What Working Has Taught Me

Ever since I turned old enough to legally have a job, I’ve been working. It’s almost hard to remember what it felt like to not have a job at all. No extra responsibilities, no late nights on closing shifts and plenty of free time to do whatever I wanted. It’s easy to say that I miss the days where I didn’t have to work, but I’d be lying. All of my jobs, especially those in food service, have helped me to learn new skills, develop better habits and overall, grow as a person.


When I turned 15, I got my first job working at a BBQ restaurant. It was counter service business, and that meant that I had to work the register, prep and cook all of the food and take care of the cleaning jobs. I didn’t realize how difficult (and stinky) it was to complete tasks like cleaning a deep fryer and pulling 50 pounds of pork a day, all while dealing with customers who seemed eager to complain about every little detail. After three years, I quit my high school job to leave for college. As challenging, and often gross, as this job was, it taught me so much about the inner workings of a restaurant which has proven to be very valuable. I now know how to clean the toughest grease stains, make a BBQ dish and all the sides from scratch and handle a screaming customer throwing a stack of to-go menus at me with a smile on my face (yes, really).


My second job, that I’m still currently at, is a manager position at a frozen custard chain. The store is in my hometown, so I only work there during school breaks. I love working here, and I know I’ll miss it when I have to leave once I find my “big-girl job.” Managing high school students can be tough, but it has helped me so much with leadership and logistical skills. The free frozen custard isn’t a bad bonus, either.

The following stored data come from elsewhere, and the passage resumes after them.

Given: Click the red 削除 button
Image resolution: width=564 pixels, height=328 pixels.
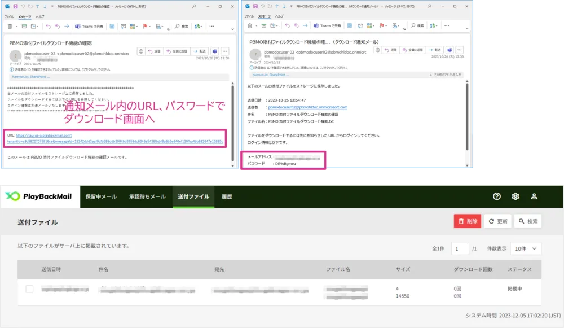Looking at the screenshot, I should [x=467, y=221].
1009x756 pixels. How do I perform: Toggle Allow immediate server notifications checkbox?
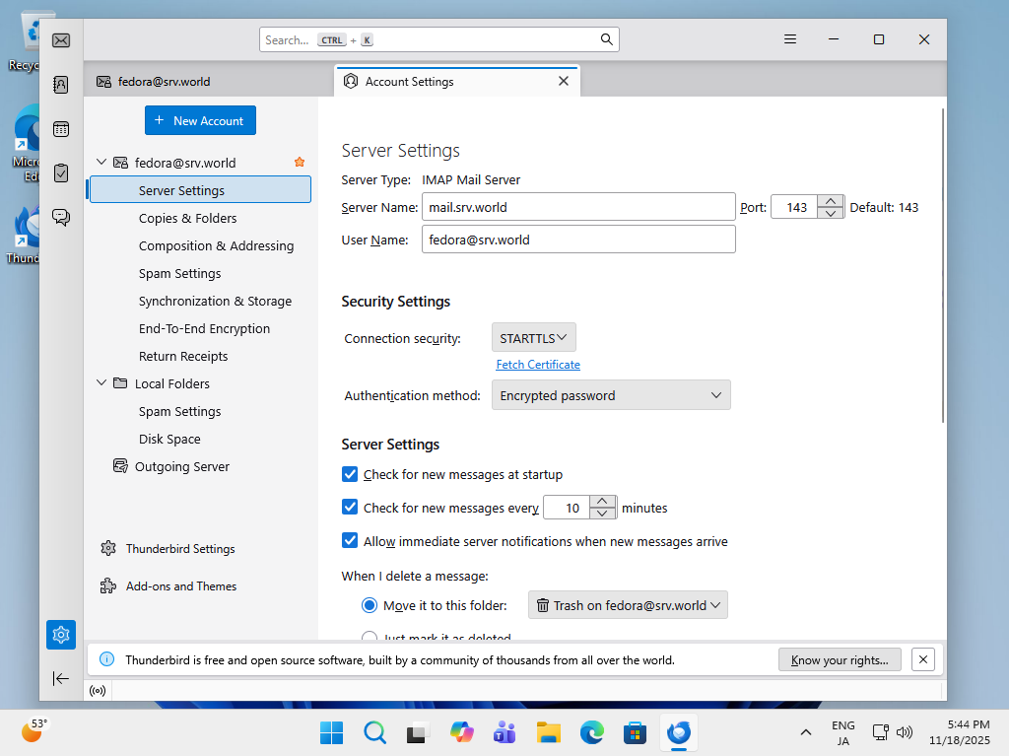pyautogui.click(x=350, y=541)
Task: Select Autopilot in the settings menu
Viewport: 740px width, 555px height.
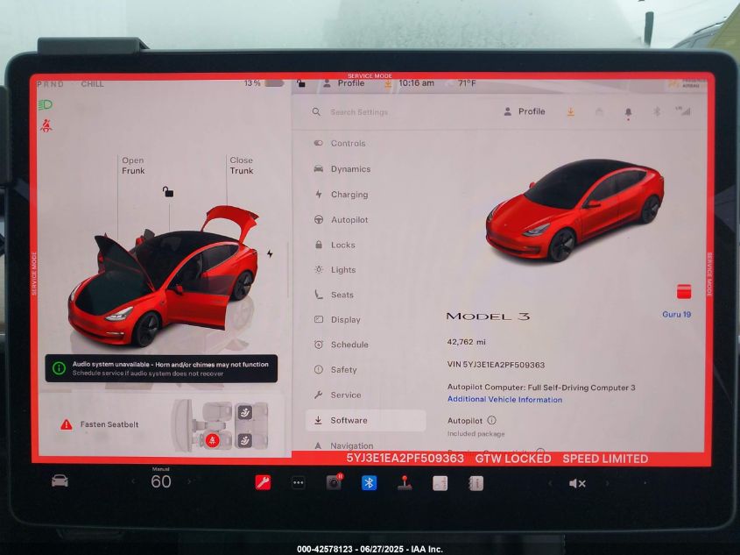Action: [x=349, y=220]
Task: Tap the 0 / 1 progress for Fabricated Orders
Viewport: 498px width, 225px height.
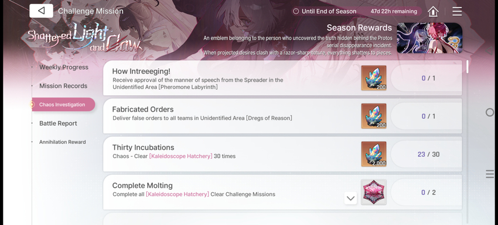Action: (428, 116)
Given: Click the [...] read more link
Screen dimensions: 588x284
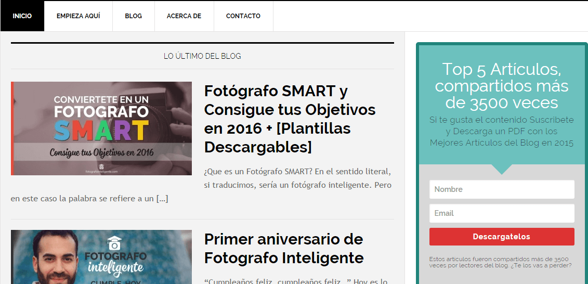Looking at the screenshot, I should pyautogui.click(x=162, y=199).
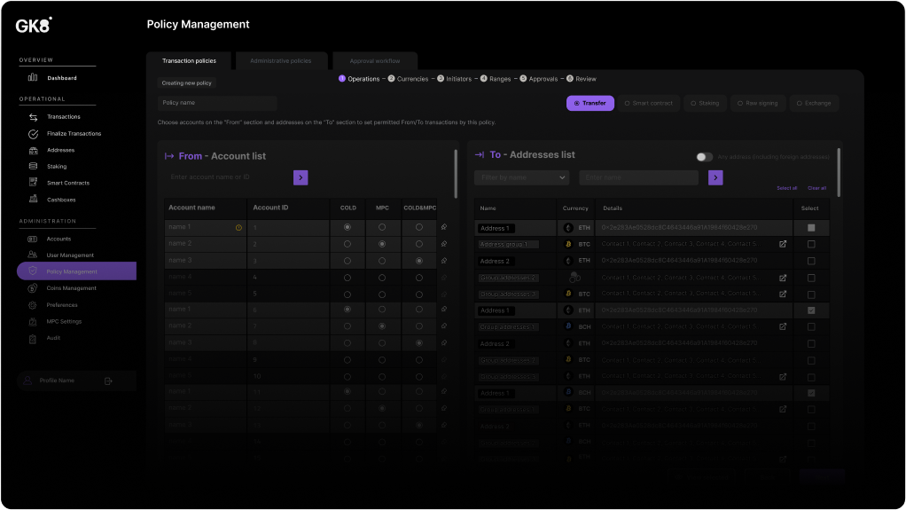The image size is (906, 510).
Task: Choose the Smart contract operation button
Action: 649,103
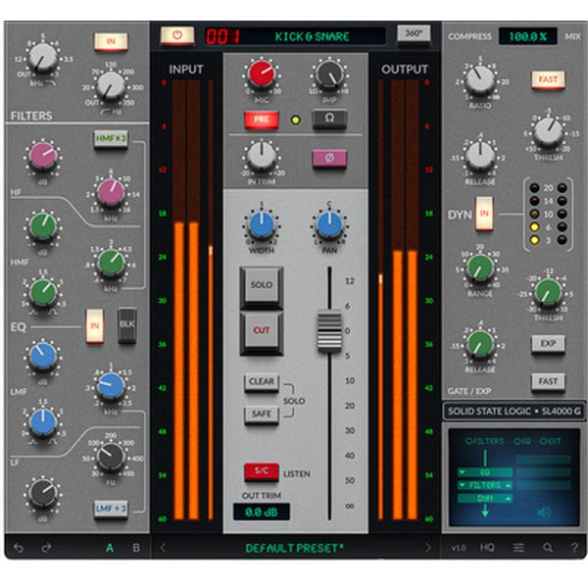Screen dimensions: 588x588
Task: Go to the next preset arrow
Action: (427, 547)
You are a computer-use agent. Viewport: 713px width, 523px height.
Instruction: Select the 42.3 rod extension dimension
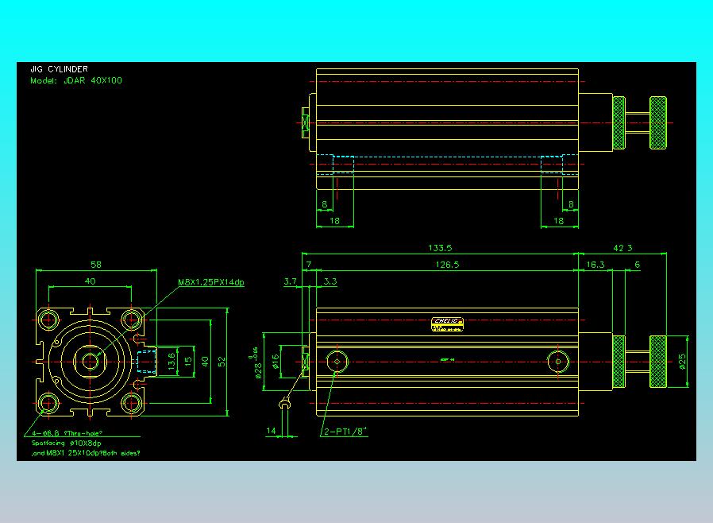[622, 248]
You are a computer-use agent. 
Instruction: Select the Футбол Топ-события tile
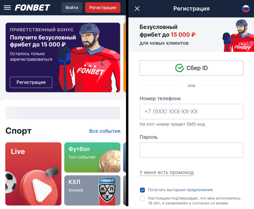92,157
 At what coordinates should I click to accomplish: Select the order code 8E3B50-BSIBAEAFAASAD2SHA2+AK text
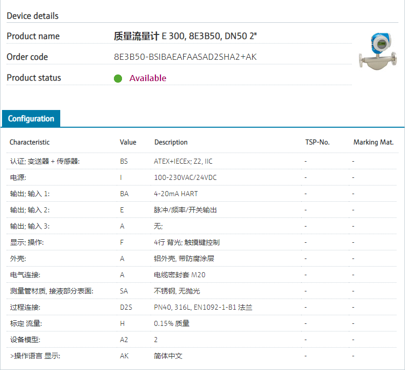(185, 57)
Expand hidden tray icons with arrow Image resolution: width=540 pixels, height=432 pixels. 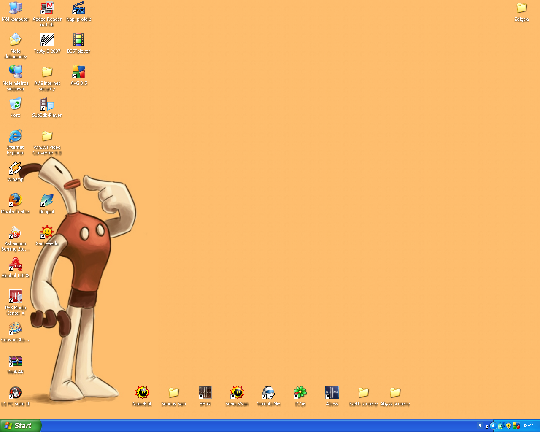(x=493, y=426)
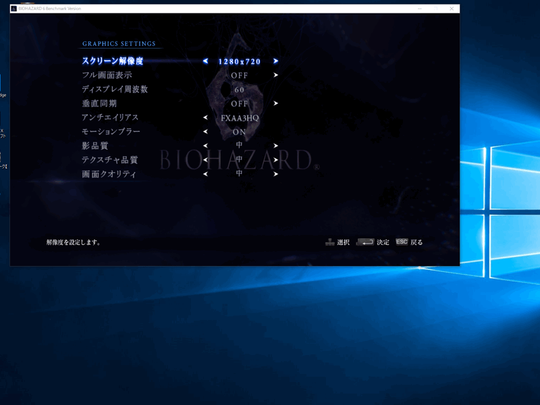Toggle モーションブラー using its left arrow
Viewport: 540px width, 405px height.
205,132
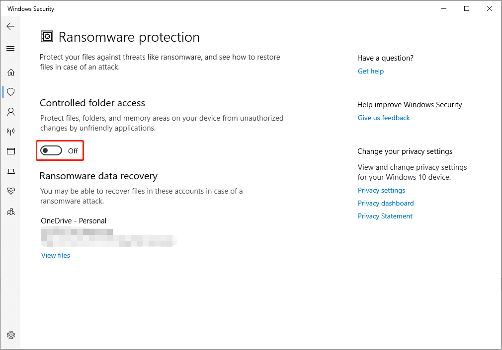The width and height of the screenshot is (502, 350).
Task: Click the Home icon in the sidebar
Action: pos(11,72)
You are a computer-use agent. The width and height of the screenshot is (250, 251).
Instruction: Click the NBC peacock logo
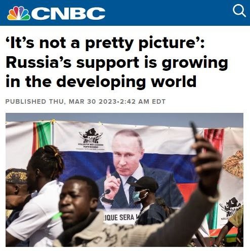[x=19, y=13]
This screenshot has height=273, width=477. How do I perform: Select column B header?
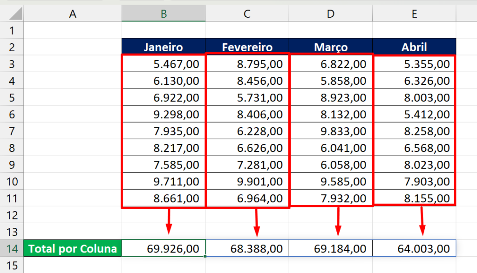tap(163, 13)
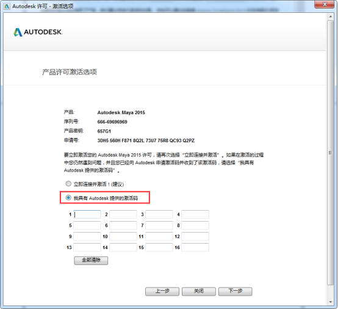The image size is (338, 309).
Task: Click activation code field 12
Action: tap(195, 236)
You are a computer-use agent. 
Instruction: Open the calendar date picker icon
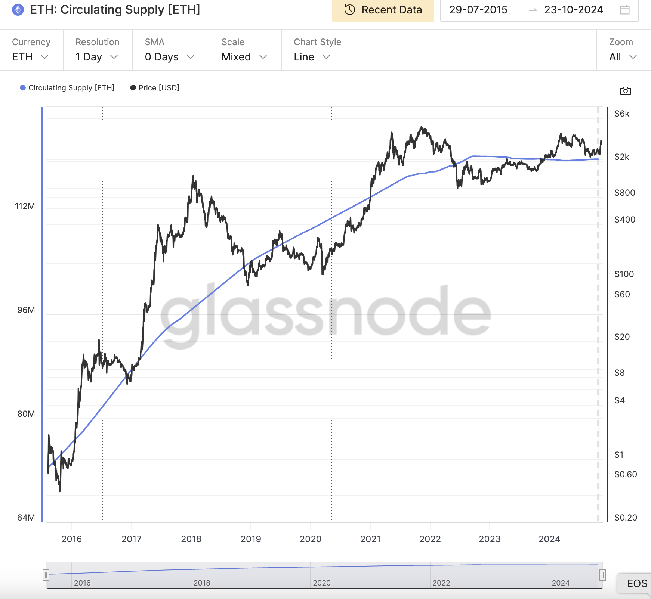624,10
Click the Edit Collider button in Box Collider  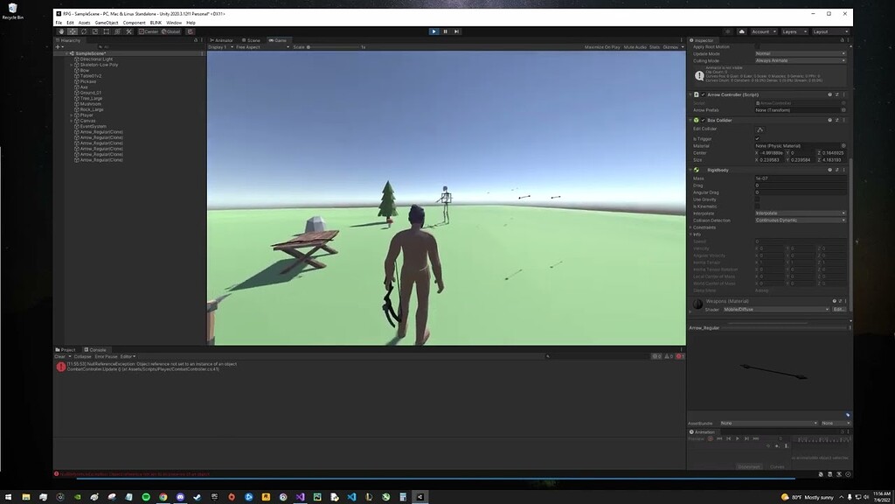(760, 129)
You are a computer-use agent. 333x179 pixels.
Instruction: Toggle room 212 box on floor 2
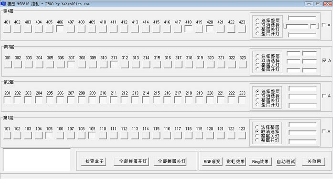(x=124, y=99)
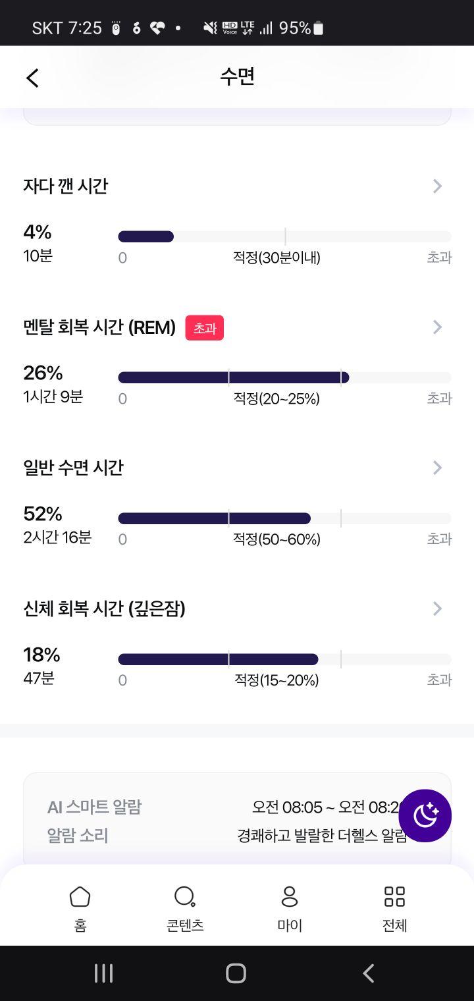Click the 자다 깬 시간 progress bar
The image size is (474, 1001).
click(284, 236)
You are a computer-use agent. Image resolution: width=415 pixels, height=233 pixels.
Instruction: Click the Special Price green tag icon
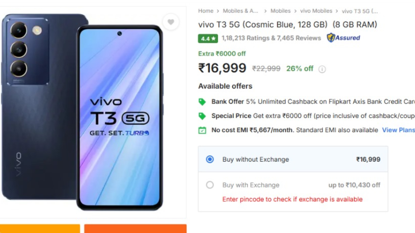202,116
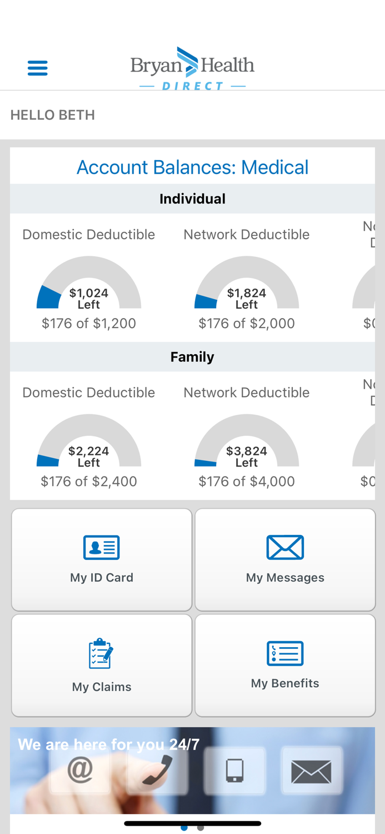Image resolution: width=385 pixels, height=834 pixels.
Task: Click the mail envelope contact icon
Action: coord(312,771)
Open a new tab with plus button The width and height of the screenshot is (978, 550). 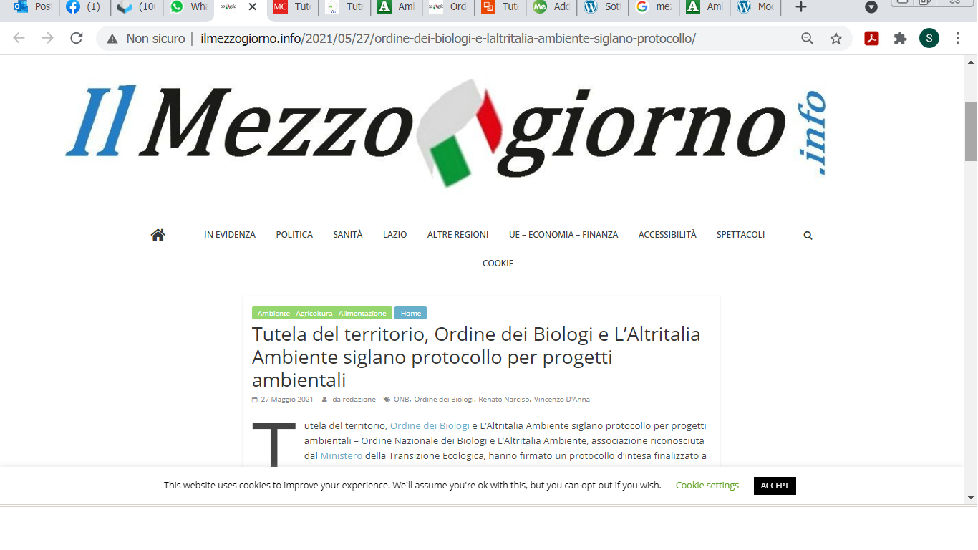click(x=801, y=7)
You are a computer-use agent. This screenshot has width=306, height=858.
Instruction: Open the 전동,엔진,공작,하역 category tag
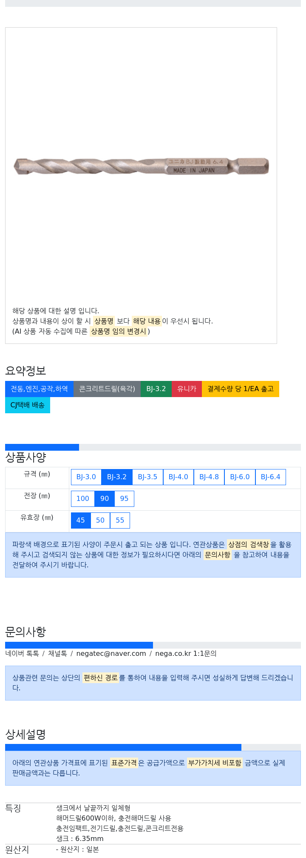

While I’m at school, I currently work as a student assistant in my dean’s office. I am so grateful for this job, and the connections it has afforded me. It’s the first job I’ve ever had that isn’t in food service, and it’s nice learning how to work at a desk as opposed to standing on my feet and running around to get orders done all day. I never realized how much “office etiquette” there is to learn, and this job has definitely prepared me for many future career by helping me develop my professional communication skills.


I’m a firm believer that everyone should work while they are young, time allowing of course. There are so many important things to learn, whether it’s to do with customer service or answering an office phone. Having a job isn’t always fun (that’s why it’s called work) but I wouldn’t trade the things I’ve learned for the world.